#### What to do
Scan the entries below for "Willingen" and copy each line that holds it.
*** Material supplied ***
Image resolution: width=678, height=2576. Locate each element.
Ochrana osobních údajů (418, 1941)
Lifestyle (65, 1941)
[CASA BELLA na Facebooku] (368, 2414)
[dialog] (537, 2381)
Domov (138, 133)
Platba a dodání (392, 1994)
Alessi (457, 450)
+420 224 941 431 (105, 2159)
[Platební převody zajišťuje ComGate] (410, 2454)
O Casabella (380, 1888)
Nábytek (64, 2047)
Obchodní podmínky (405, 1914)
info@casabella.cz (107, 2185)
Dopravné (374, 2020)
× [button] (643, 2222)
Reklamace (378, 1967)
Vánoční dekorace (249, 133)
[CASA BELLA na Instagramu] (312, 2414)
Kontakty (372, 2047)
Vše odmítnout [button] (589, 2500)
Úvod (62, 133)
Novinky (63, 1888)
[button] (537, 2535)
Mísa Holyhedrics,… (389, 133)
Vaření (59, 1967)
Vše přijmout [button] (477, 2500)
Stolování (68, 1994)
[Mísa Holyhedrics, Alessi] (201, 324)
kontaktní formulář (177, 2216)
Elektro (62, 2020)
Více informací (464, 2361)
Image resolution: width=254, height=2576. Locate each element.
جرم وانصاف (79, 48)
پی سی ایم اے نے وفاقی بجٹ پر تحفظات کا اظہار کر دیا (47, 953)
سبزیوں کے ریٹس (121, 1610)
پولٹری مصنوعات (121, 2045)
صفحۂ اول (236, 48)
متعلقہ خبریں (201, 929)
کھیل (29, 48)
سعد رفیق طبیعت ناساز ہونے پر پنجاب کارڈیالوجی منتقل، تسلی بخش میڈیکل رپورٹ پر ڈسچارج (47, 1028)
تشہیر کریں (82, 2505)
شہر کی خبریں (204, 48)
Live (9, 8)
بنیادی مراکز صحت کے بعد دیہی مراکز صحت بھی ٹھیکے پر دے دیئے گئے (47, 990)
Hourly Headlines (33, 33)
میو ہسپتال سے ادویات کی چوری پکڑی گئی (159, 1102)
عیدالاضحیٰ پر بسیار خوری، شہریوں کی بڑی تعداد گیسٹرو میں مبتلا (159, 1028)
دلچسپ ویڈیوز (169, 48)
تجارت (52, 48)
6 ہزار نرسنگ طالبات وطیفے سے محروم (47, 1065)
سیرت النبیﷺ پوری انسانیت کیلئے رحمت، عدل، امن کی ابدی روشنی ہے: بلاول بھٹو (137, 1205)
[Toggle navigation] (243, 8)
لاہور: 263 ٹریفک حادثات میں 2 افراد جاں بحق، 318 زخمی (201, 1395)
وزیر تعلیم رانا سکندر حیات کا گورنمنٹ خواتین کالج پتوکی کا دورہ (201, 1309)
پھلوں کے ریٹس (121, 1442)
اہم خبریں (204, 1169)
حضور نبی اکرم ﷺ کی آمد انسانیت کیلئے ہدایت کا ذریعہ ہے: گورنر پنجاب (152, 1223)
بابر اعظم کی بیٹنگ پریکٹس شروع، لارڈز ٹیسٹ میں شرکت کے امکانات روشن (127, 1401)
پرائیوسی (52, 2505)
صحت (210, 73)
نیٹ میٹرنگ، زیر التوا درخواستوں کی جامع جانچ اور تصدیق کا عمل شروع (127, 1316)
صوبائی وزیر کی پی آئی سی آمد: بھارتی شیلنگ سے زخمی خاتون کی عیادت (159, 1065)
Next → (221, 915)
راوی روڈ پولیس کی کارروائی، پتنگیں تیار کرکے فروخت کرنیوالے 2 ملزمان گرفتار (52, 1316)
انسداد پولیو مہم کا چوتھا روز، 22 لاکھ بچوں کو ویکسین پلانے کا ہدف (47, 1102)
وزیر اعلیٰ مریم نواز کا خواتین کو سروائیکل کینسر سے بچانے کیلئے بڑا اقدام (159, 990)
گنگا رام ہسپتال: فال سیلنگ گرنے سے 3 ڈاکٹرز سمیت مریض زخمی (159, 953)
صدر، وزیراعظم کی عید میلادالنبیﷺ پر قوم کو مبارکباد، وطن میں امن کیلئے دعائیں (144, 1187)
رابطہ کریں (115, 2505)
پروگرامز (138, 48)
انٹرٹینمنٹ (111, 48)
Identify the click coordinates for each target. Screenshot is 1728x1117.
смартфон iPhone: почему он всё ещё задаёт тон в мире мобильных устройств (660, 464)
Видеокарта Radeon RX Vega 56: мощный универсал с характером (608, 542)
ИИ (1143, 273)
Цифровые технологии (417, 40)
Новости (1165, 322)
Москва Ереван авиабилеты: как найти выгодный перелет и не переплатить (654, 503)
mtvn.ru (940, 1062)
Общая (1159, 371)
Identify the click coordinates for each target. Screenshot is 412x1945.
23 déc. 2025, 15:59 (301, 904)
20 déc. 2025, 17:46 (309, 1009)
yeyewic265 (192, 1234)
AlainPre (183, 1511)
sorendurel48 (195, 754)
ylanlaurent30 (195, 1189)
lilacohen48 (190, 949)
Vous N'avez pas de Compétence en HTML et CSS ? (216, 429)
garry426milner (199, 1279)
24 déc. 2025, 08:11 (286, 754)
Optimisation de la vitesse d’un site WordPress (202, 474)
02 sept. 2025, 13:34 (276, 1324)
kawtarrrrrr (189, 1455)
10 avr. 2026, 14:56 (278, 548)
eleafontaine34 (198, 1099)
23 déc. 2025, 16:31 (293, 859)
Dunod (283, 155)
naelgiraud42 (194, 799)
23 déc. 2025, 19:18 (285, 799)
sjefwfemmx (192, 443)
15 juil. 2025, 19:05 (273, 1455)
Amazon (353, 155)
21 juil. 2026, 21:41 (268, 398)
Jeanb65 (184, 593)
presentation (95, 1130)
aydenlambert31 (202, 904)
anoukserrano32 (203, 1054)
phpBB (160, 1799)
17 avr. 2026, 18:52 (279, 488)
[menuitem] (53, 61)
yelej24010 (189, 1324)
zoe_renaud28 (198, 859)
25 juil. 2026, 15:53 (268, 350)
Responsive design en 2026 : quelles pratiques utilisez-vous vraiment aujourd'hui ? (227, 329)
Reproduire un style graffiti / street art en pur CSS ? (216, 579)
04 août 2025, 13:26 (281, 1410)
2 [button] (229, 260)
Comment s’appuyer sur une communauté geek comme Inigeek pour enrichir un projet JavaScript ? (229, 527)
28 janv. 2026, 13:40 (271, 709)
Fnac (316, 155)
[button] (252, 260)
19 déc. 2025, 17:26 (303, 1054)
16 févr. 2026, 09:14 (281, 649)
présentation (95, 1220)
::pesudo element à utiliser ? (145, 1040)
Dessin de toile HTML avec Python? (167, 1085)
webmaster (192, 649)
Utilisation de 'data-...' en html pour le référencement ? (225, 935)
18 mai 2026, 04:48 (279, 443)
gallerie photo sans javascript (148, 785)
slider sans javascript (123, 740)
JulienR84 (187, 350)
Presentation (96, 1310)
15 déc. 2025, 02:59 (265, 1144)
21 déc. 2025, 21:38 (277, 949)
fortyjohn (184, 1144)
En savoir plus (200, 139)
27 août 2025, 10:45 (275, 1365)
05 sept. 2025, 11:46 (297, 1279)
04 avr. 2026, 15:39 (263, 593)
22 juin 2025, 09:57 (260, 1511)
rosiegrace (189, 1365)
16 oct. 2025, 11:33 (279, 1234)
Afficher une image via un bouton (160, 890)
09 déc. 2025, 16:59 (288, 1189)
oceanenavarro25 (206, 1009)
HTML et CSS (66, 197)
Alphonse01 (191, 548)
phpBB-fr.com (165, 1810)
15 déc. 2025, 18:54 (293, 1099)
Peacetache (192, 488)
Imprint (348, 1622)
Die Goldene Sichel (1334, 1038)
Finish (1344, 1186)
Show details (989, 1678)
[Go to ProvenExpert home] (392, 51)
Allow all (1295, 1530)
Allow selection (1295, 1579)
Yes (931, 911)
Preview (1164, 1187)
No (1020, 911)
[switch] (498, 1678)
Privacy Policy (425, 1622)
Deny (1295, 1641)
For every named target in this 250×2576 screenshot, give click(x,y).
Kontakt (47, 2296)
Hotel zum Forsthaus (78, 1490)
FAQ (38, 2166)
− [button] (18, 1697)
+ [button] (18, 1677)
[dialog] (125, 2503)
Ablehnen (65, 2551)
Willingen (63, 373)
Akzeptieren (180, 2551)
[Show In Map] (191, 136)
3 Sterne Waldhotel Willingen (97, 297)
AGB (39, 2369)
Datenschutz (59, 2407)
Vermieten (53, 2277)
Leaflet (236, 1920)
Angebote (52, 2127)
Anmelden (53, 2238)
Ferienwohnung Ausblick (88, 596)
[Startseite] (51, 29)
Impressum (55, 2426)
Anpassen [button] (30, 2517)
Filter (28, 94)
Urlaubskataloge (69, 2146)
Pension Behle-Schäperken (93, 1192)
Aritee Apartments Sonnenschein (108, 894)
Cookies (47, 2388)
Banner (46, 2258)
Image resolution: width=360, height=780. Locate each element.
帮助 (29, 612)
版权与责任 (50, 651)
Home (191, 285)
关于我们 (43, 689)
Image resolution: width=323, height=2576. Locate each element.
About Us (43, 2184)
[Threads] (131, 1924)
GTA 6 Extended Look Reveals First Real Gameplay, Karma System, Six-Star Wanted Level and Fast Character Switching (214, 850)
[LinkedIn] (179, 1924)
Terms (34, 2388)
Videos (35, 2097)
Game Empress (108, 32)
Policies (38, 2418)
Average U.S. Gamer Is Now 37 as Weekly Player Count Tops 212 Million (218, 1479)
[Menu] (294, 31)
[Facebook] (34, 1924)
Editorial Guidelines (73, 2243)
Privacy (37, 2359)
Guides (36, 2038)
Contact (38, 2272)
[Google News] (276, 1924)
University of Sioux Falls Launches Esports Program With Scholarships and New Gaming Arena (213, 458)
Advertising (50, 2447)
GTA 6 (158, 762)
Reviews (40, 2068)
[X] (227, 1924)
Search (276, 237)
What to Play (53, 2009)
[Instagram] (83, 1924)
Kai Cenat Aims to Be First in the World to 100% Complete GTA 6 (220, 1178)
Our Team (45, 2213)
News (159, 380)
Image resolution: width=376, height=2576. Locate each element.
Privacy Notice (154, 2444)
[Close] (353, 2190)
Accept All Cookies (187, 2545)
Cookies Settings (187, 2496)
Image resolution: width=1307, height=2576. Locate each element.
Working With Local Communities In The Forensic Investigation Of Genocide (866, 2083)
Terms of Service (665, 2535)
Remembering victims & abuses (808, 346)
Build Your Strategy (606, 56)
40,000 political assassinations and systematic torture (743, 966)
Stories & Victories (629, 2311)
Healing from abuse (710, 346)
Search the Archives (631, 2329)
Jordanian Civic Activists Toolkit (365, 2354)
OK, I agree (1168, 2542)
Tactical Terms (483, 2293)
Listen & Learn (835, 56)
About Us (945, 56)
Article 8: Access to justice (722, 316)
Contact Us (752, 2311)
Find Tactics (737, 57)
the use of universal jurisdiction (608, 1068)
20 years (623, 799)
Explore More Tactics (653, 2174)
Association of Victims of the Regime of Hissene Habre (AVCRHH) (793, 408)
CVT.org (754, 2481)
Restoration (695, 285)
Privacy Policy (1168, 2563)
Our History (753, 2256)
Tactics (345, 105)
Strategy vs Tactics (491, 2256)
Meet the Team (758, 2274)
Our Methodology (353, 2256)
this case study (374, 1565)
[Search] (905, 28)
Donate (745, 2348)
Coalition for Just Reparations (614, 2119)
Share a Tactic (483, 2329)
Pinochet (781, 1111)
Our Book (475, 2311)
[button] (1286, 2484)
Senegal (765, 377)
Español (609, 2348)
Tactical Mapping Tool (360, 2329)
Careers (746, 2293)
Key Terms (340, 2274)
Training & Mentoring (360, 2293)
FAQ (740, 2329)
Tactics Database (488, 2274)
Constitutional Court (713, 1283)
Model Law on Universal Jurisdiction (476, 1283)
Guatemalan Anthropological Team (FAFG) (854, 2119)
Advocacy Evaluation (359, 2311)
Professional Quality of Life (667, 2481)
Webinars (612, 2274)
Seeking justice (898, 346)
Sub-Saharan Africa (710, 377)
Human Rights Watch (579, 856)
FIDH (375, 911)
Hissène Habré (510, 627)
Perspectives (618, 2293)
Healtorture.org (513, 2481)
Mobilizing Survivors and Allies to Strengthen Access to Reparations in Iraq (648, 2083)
***
#### Finished exercise
Willingen (63, 373)
3 Sterne Waldhotel Willingen (97, 297)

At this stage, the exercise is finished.